The data-type ZIO is defined like this:
ZIO[R, E, A]

Where R is the given type called Environment, E is the type for failure and A is the type for success, in a not entirely precise way one could imagine a function that given an environment returns an Either[E, A]:
R => Either[E, A] 

The ZIO data-type is not a function, it describes a complex effect, "encloses" a behavior, which can then be composed and transformed with the classic methods of functional programming (map, flatMap, for-comprehensions, zipping, ...) . Putting these data-types together is like describing a program, which will then only run when an Environment that meets all requirements is provided. The concept may seem trivial, but the written code is very concise, it is possible to have classes with only Business Logic, all easily composable and testable in isolation. As for parallelism and performance, ZIO uses fibers, a new concept similar to threads but much lighter.

The lever that made me experiment with this was linked to the problems relating to the performance of a legacy function in one of the projects that I working on. Now, I have to admit that a large part of the responsibility is a legacy shared, from some home-made framework, Hibernate puts his own, even if maybe it's not totally it faults, JavaEE doesn't make your life easier, but the fact is that even after some optimizations this legacy function was always slow to produce results, we are talking about tens of minutes for less than 1K entity records and sometimes fails after some timeouts. So the complaints about slowness were still present and there isn't a real measure of how long it took to complete this task, with a defined number of entities, and what will be the upper limit.

Thanks to a colleague I extracted the log of the SQL queries executed by the current version of the legacy code... crazy the number of queries that the Hibernate produces, I don't even remember how many there were, but after a reduction, we have arrived at the conclusion that about 4/5 queries were needed to generate a valid entity record for the use case.

I've started from a project template with some purely functional libraries (ZIO, tAPIr, Doobie, Http4s), but before creating endpoints, logic, and more I wanted to create an isolation test for the DB access part, which in this case was the one that had been critical from the previous analysis.

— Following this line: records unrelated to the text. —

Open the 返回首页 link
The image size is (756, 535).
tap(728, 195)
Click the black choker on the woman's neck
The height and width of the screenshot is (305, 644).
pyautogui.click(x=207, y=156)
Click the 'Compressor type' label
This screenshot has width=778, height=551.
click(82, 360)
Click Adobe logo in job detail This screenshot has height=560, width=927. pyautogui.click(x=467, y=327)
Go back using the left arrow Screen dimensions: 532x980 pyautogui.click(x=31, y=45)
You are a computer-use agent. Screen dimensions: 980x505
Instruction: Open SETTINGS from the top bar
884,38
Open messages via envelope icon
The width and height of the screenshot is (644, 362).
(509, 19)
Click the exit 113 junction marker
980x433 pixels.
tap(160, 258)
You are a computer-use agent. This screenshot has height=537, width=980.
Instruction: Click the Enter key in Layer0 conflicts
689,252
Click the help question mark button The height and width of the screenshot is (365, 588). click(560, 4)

Let's start with some ZIO data-types and some interfaces or traits in Scala:
trait SerialKitRepository:
  def createIncomplete(bomId: Long, expirationDays: Int, divcod: Int, azcod: Int = 1): Task[Long]


object SerialKitRepository extends zio.Accessible[SerialKitRepository]

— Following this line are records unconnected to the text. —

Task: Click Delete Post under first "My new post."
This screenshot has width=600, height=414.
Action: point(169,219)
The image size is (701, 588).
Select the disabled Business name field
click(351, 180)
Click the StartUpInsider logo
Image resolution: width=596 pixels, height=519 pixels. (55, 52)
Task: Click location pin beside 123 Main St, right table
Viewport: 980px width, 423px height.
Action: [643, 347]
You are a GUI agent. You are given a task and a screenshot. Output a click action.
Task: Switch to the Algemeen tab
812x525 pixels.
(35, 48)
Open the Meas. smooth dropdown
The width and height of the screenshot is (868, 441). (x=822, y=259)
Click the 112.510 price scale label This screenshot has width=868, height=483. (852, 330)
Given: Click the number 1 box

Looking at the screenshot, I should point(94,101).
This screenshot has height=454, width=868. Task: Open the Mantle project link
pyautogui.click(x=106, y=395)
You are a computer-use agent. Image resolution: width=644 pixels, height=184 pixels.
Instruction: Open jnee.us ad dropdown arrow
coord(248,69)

That's all, zio.Accessible is a macro, while the data-type Task is an abbreviation
Task[Long] = ZIO[Any, Throwable, Long]

Starting from the trait, it is then possible to implement what in "ZIO" are called Service, that is the case classes that implement the methods, where by convention the one ending with "Live" is the production one
case class SerialKitRepositoryLive(trx: Transactor[Task]) extends SerialKitRepository:
  override def createIncomplete(bomId: Long, expirationDays: Int, divcod: Int, azcod: Int = 1): Task[Long] =
    sql"""....

object SerialKitRepositoryLive:
  val layer: URLayer[DBTransactor, SerialKitRepository] = ???

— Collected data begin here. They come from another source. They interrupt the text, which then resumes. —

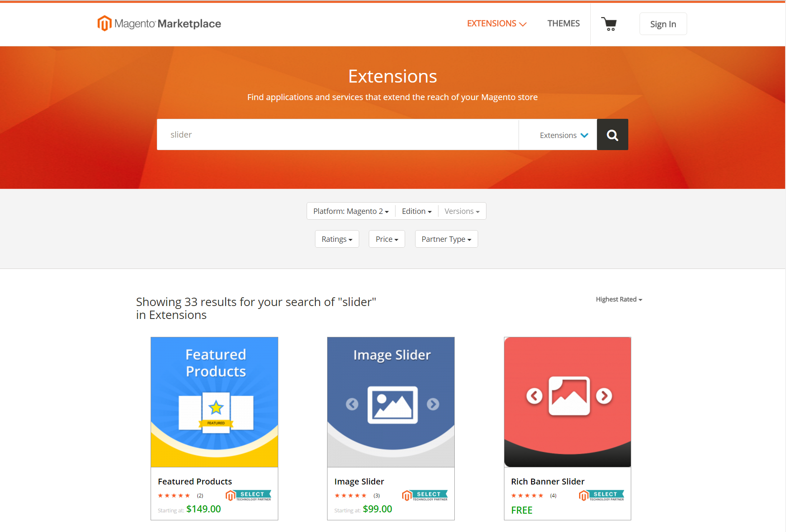This screenshot has height=532, width=786.
Task: Click the Select partner badge under Featured Products
Action: 249,495
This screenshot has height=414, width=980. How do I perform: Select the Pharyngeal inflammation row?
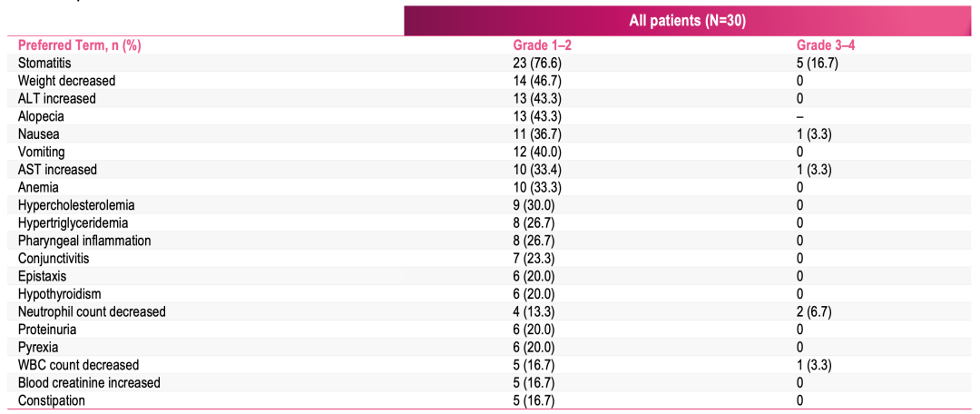pos(489,241)
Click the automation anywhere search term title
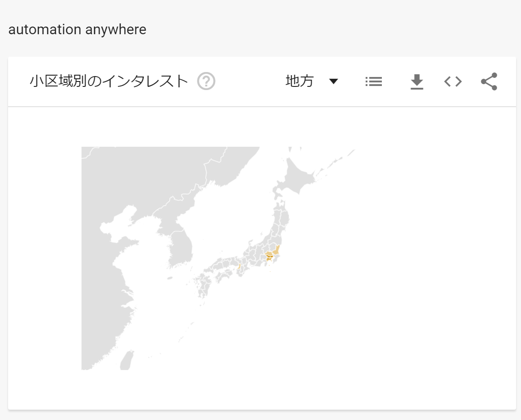 [x=77, y=30]
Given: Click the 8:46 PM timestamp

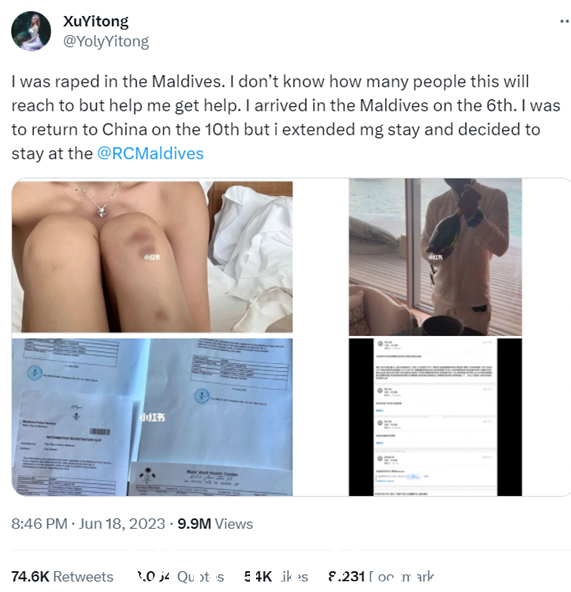Looking at the screenshot, I should click(x=39, y=524).
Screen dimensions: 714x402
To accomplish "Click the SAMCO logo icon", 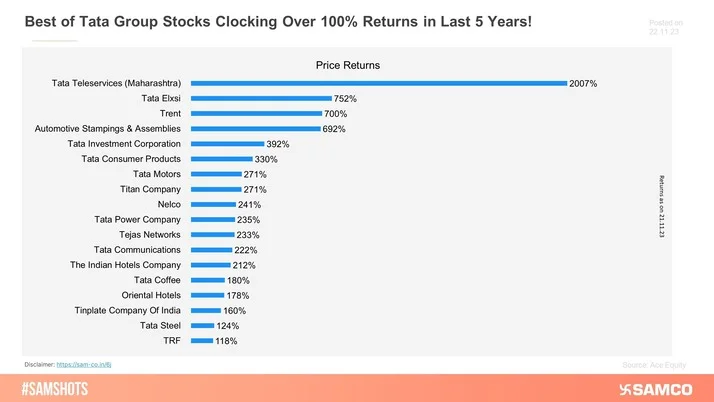I will tap(628, 388).
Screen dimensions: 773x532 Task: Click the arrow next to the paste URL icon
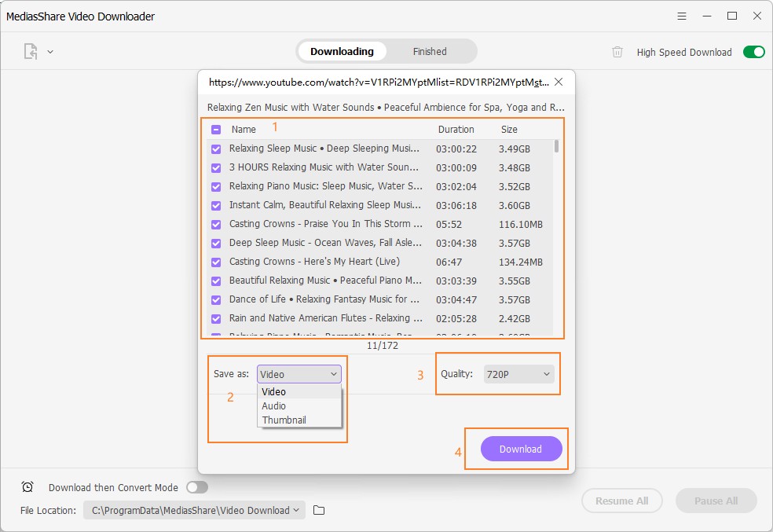pos(50,52)
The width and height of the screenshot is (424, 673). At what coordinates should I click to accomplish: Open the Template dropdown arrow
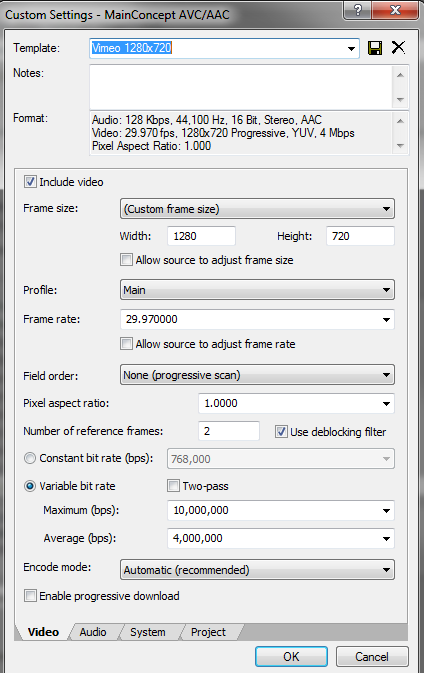pyautogui.click(x=351, y=48)
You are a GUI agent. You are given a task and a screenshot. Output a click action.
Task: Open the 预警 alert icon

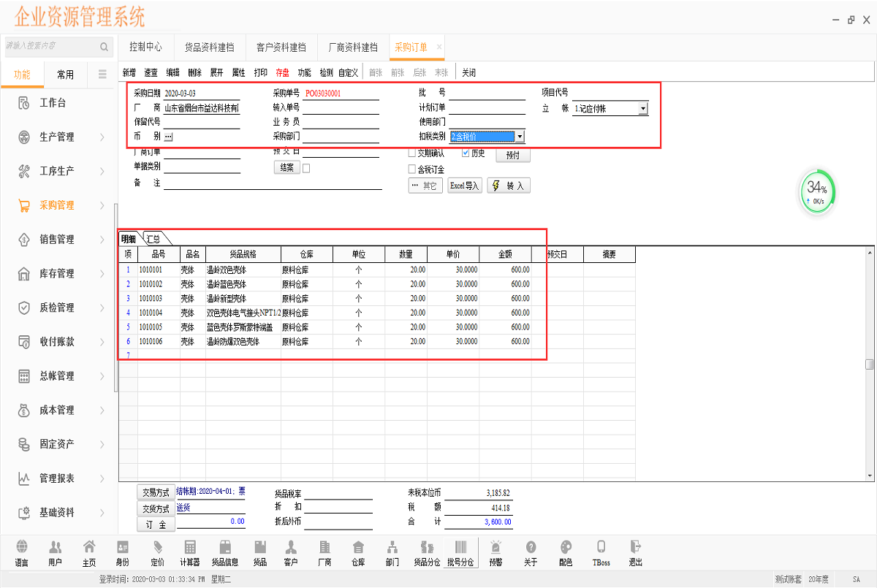(496, 552)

case object SerialKitRepositoryMock extends SerialKitRepository:
  override def createIncomplete(bomId: Long, expirationDays: Int, divcod: Int, azcod: Int = 1): Task[Long] =
    Task.succeed(1)

The companion object of our SerialKitRepositoryLive service will only provide the layer property which is basically the declaration of dependencies, in this case, the DBTransactor with the configuration to access our database.
Obviously, before I had created my empty tests, as the TDD wants ... not the most exhaustive of the test suites, but always better than nothing
object SerialKitSpec extends DefaultRunnableSpec {

  def spec = suite("SerialKitSpec")(
    test("should create a new serial kit in INCOMPLETE status") {
      ???
    },
    test("should create 1K of new serial kits in few seconds") {
      ???
    },
    test("should create INCOMPLETE serial kits from prod_order_det_id") {
      ???
    }
  )
}

I have my logic, and I have described the effects, let's see how to create the test program, starting from the first:
private val testLayer = ZLayer.make[SerialKitRepository](SerialKitRepositoryLive.layer, DBTransactorLive.layer, ConfigLive.layer)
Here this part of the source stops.